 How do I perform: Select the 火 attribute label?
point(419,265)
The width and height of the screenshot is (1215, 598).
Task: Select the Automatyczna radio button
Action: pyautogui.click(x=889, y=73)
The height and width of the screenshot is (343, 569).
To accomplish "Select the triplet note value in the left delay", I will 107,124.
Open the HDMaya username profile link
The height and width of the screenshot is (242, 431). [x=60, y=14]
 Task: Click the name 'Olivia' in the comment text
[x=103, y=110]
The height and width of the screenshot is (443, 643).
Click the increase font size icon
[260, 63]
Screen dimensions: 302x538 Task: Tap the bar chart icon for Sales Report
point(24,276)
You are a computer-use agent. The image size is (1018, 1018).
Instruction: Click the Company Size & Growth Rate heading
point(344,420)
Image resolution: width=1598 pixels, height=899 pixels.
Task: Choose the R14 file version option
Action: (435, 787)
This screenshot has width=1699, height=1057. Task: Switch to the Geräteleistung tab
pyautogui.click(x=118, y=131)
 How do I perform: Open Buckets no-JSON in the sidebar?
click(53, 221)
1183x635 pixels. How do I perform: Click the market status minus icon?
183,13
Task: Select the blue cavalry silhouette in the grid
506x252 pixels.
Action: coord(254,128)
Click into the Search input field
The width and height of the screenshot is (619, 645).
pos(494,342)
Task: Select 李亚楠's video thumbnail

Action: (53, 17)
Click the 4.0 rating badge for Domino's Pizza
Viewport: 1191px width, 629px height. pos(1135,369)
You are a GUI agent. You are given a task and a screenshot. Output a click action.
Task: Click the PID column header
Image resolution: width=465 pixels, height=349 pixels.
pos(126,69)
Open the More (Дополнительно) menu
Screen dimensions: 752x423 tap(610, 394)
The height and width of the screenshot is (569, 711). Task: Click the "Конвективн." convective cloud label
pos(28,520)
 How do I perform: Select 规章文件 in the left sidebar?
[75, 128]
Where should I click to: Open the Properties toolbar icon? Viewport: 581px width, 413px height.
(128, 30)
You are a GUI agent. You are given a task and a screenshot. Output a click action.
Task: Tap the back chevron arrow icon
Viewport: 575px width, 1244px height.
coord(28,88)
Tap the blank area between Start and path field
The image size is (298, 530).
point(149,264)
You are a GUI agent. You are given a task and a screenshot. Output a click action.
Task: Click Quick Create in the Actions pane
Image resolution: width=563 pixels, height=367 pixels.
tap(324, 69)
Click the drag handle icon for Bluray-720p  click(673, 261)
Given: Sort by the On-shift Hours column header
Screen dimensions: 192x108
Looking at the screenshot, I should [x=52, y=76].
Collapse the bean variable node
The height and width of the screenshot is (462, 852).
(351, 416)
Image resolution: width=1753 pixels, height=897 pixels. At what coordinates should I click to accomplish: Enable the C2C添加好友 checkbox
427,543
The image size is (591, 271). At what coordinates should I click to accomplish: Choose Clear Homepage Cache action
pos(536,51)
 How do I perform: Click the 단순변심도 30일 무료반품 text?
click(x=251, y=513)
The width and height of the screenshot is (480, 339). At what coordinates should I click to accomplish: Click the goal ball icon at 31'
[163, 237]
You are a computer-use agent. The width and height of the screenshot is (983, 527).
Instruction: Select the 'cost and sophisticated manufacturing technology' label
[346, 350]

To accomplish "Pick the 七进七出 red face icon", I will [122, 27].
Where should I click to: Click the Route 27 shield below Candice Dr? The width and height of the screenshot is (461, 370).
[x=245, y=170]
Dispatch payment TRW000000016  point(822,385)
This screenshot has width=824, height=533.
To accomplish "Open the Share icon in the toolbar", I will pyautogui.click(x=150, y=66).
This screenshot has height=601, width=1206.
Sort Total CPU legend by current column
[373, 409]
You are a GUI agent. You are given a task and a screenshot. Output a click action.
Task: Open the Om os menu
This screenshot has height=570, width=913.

#### ACTION ITEM:
Reply with the count alone: how many lines of the records contain the string "will"?

#### EXERCISE OUTPUT:
3